Figure 2.

SERCA2a gene transfer inhibits the proliferation of PASMCs. PASMCs were infected for 48 hours with Ad.SERCA2a, Ad.βGal, or Ad.VIVIT and then cultured for 48 hours in virus-free medium. A, Proliferation was determined by labeling cells with BrdU and supplementing the medium with 5% FBS to stimulate proliferation. Noninfected PASMCs and PASMCs cultured with 0.1% FBS to maintain quiescence cultured under the same conditions served as controls (n=6) *P=0.03 vs CTL. **P<0.005 vs CTL. ***P<0.001 vs CTL or 0.1% FBS. B, Western immunoblotting was performed to evaluate SERCA2a, protein phosphatase 2B (PP2B), and Cyclin D1 expression (n=3).
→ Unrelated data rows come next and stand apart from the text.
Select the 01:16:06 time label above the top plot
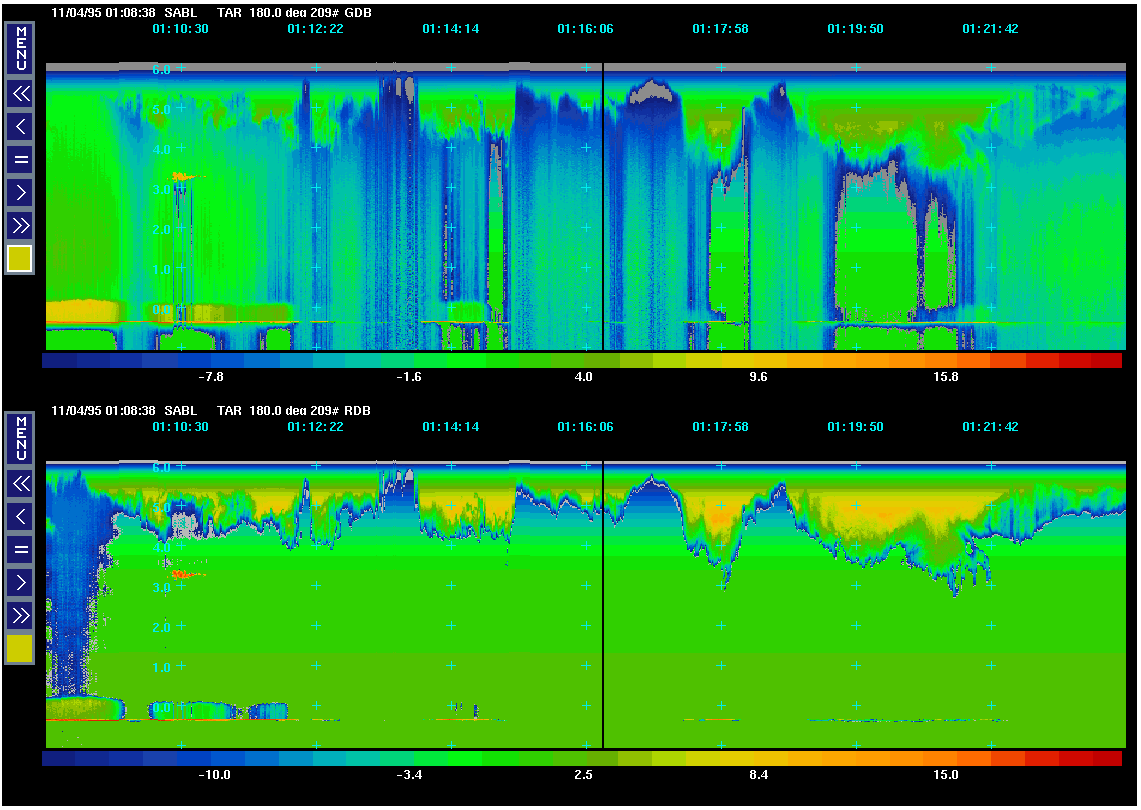coord(585,29)
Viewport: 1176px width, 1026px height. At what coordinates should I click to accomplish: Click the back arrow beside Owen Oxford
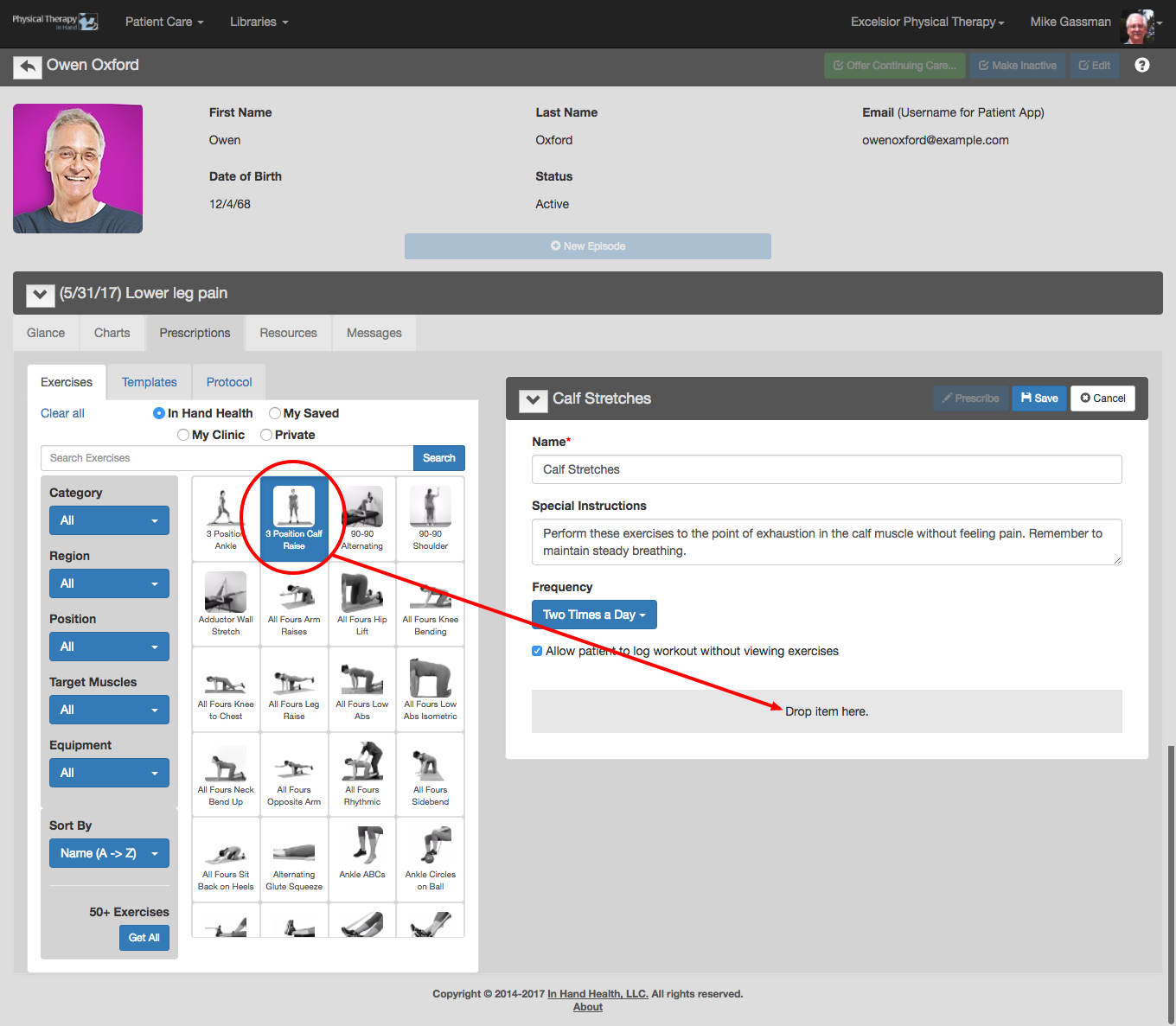tap(28, 67)
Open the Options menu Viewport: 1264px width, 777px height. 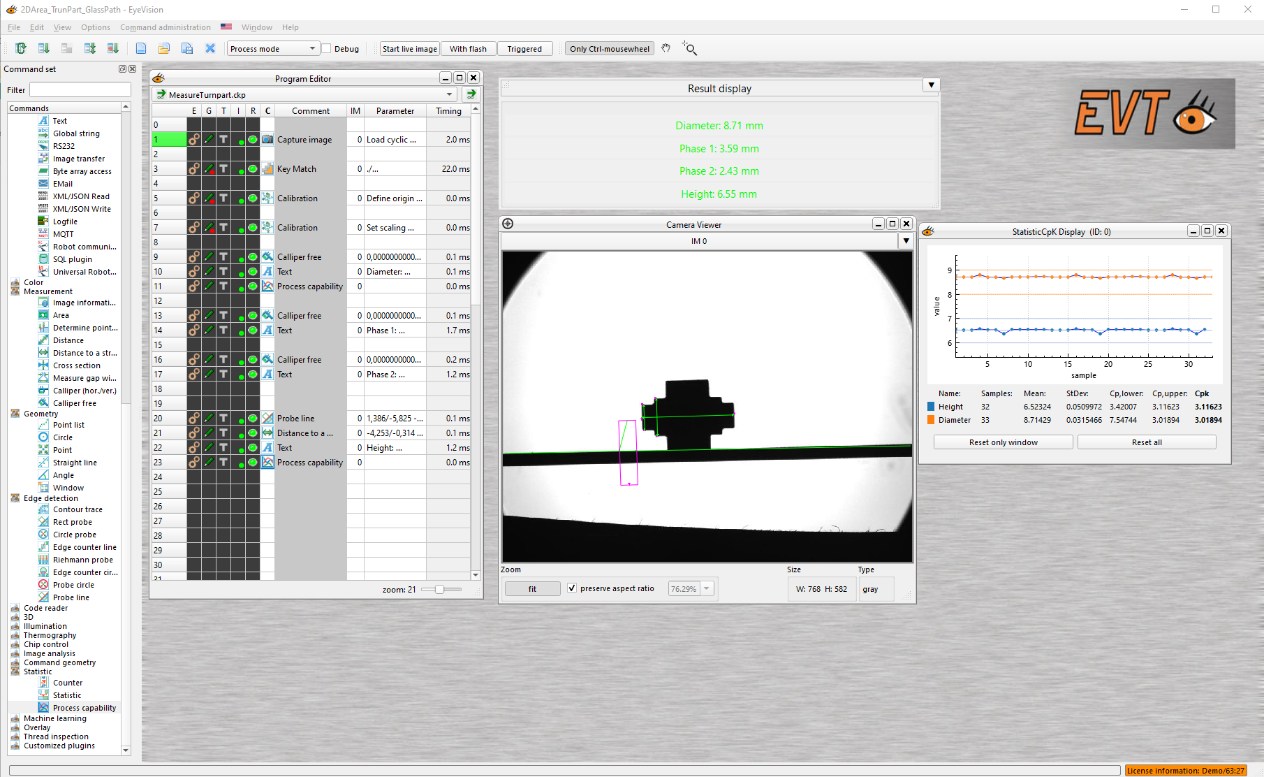[95, 27]
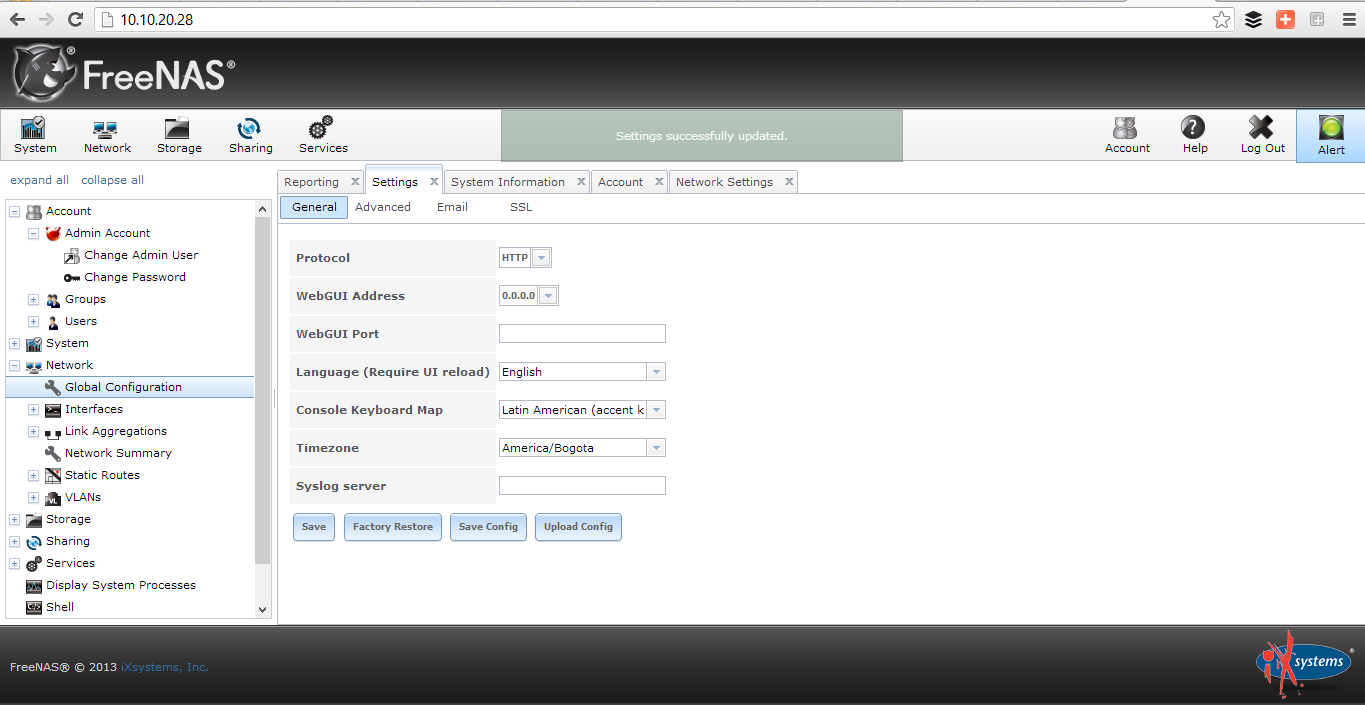The width and height of the screenshot is (1365, 705).
Task: Open the Services section icon
Action: (x=322, y=135)
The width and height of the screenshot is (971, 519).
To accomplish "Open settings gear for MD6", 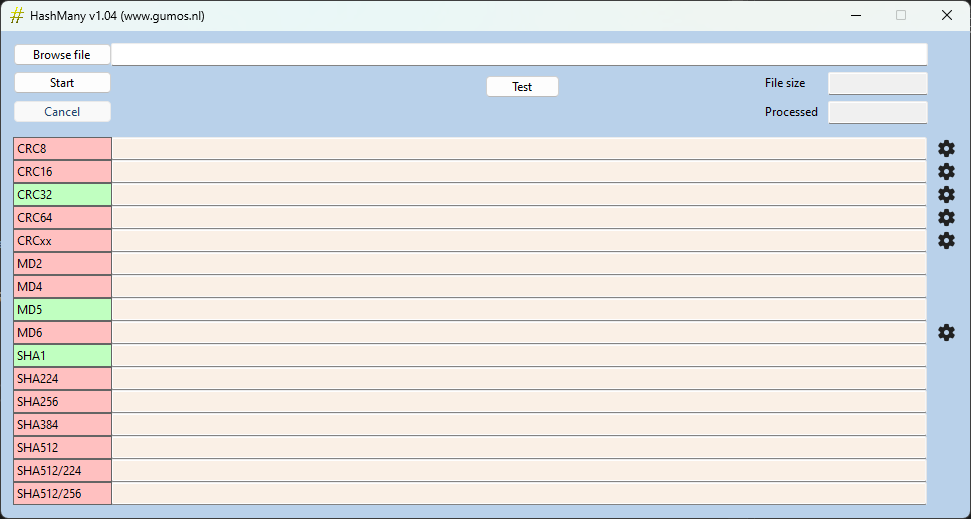I will tap(946, 332).
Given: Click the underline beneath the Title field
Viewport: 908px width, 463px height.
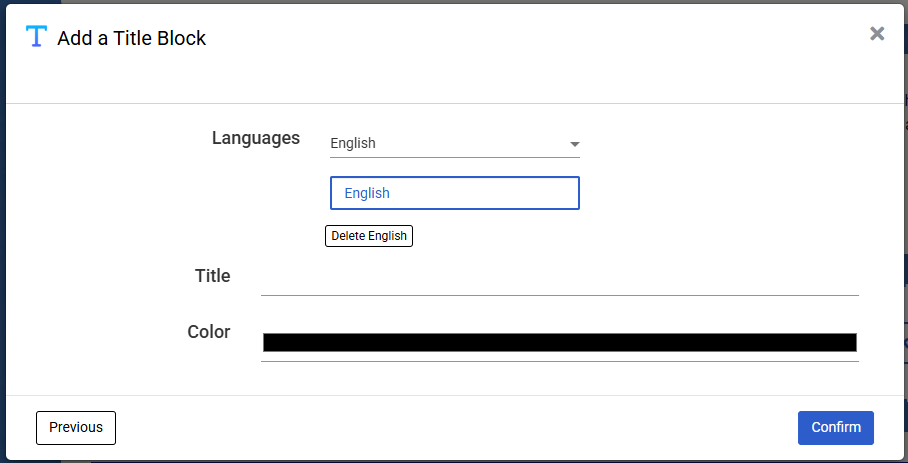Looking at the screenshot, I should click(x=559, y=295).
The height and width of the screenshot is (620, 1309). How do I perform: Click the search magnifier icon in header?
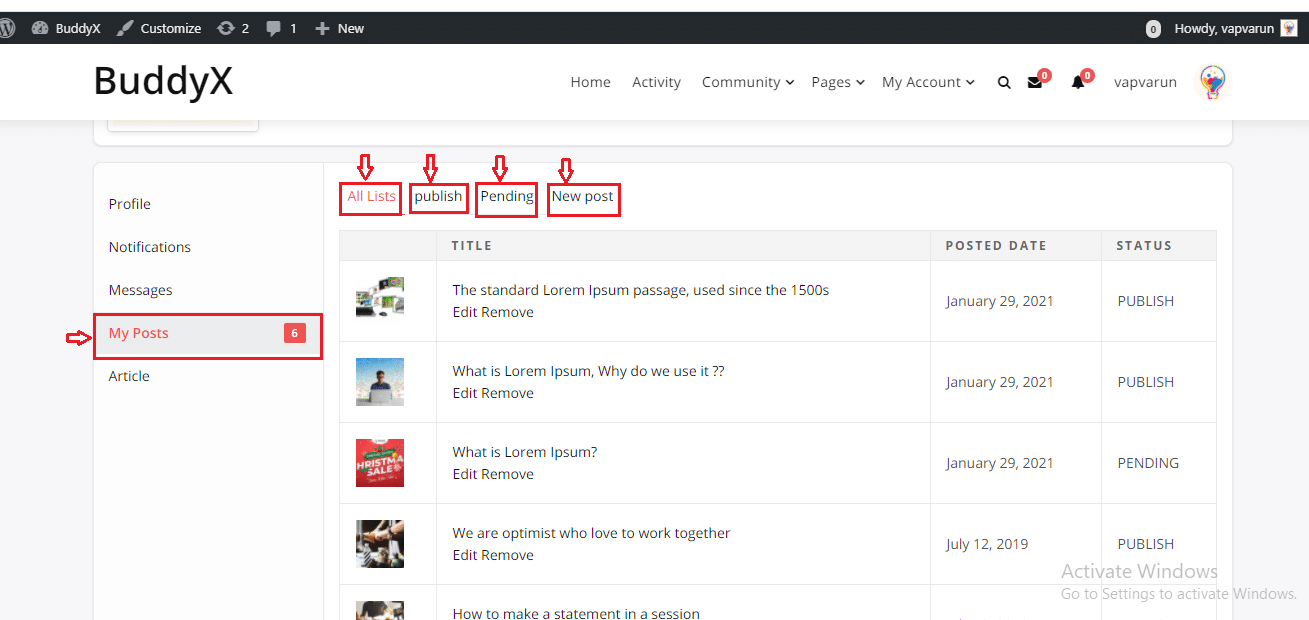click(x=1004, y=83)
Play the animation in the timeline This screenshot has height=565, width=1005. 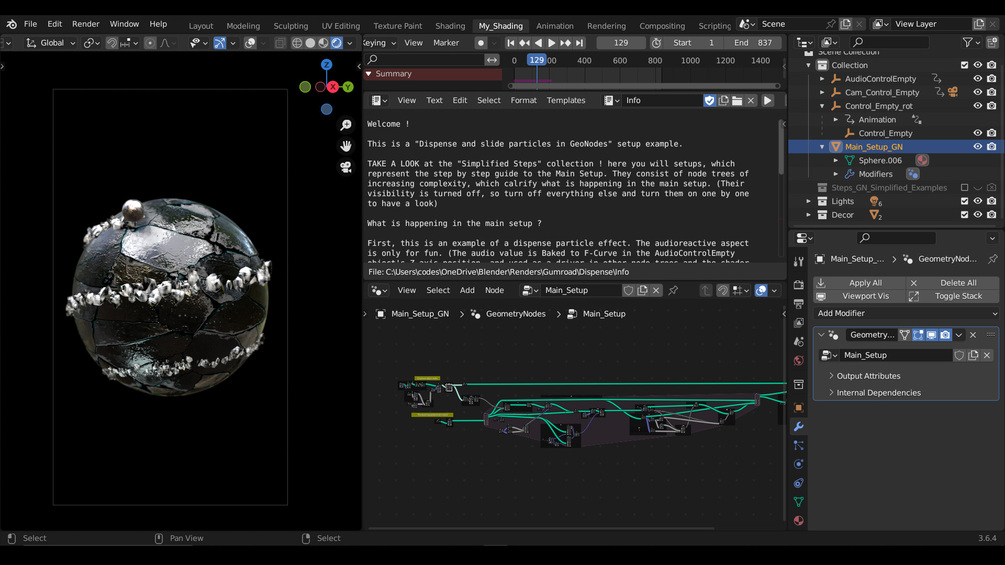[551, 43]
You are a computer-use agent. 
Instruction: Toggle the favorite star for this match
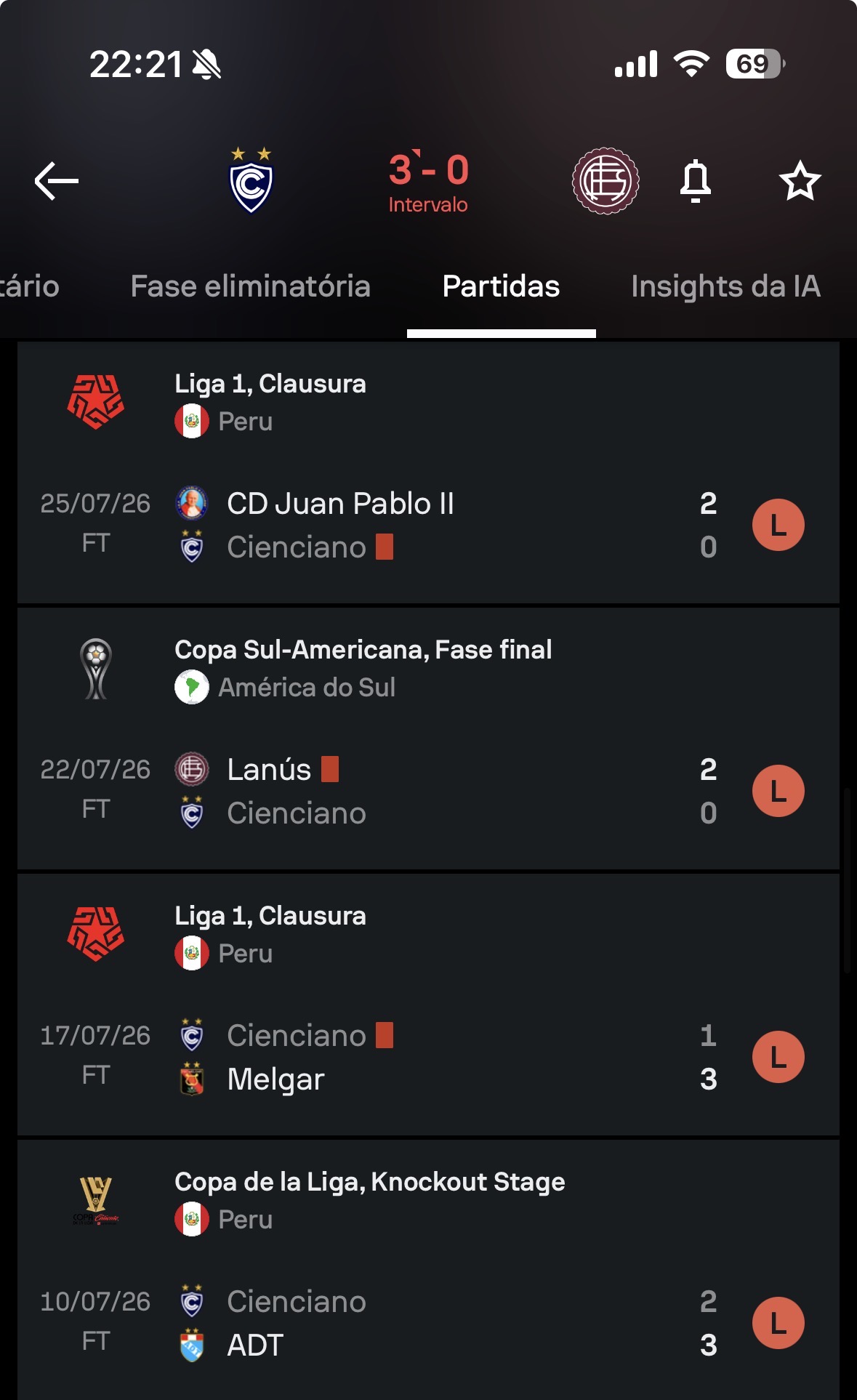click(800, 181)
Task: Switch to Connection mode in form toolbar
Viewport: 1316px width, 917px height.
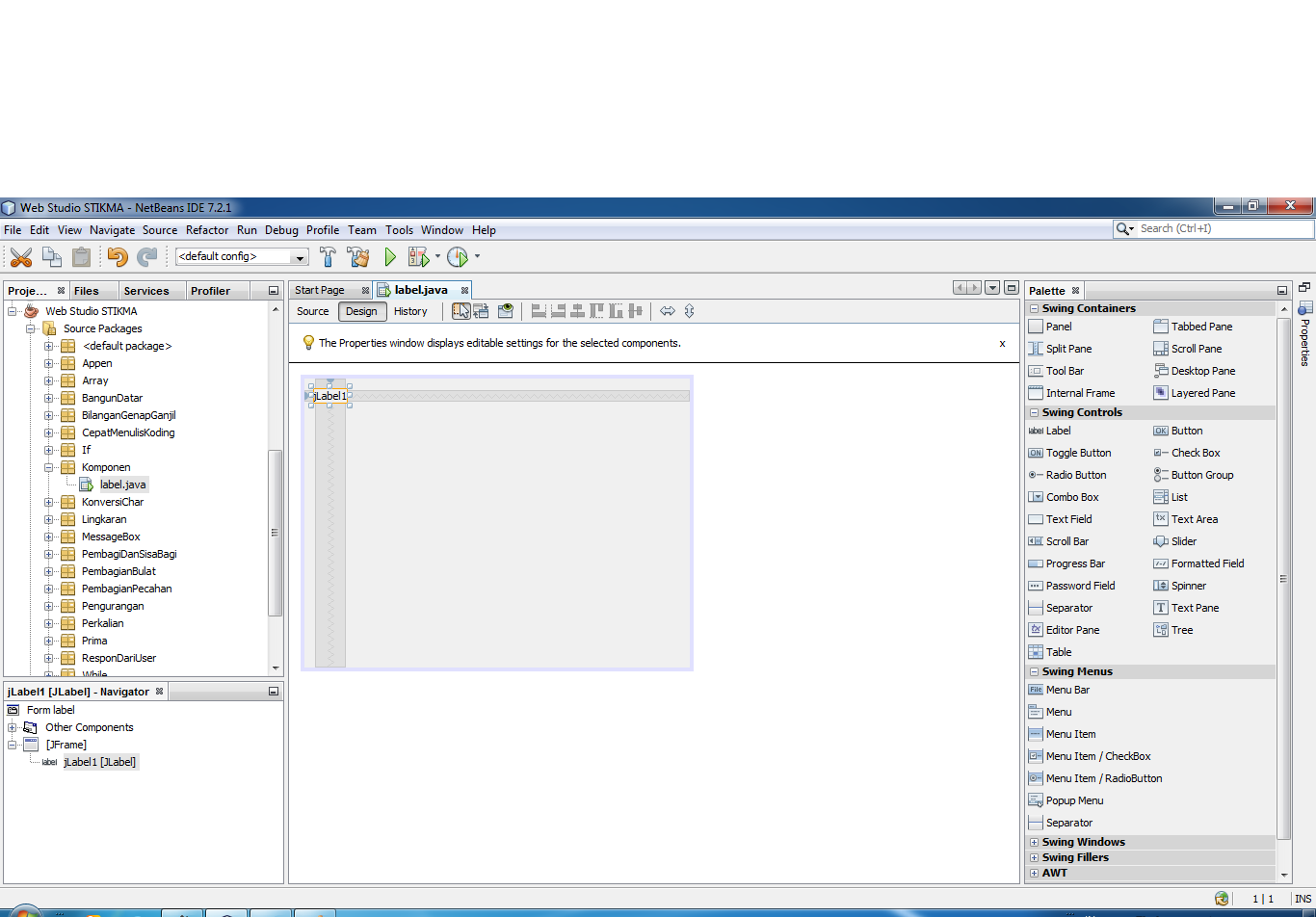Action: tap(482, 310)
Protein expression was normalized to GAPDH. *P<0.03 vs CTL. **P<0.008 vs CTL. C, NFAT transcriptional activity was assessed by using a luciferase promoter-reporter assay. Data are expressed in relative luciferase units (RLU; n=5) ***P<0.001 vs CTL. D, Phosphorylated and total STAT3 expression were determined by immunoblotting. Phosphorylated STAT3 was normalized to total STAT3. GAPDH was used as the loading control (n=3). Representative blots are shown. *P=0.04 vs CTL. BrdU indicates bromodeoxyuridine; CTL, control; FBS, fetal bovine serum; NFAT, nuclear factor of activated T cells; and PASMC, pulmonary artery smooth muscle cell.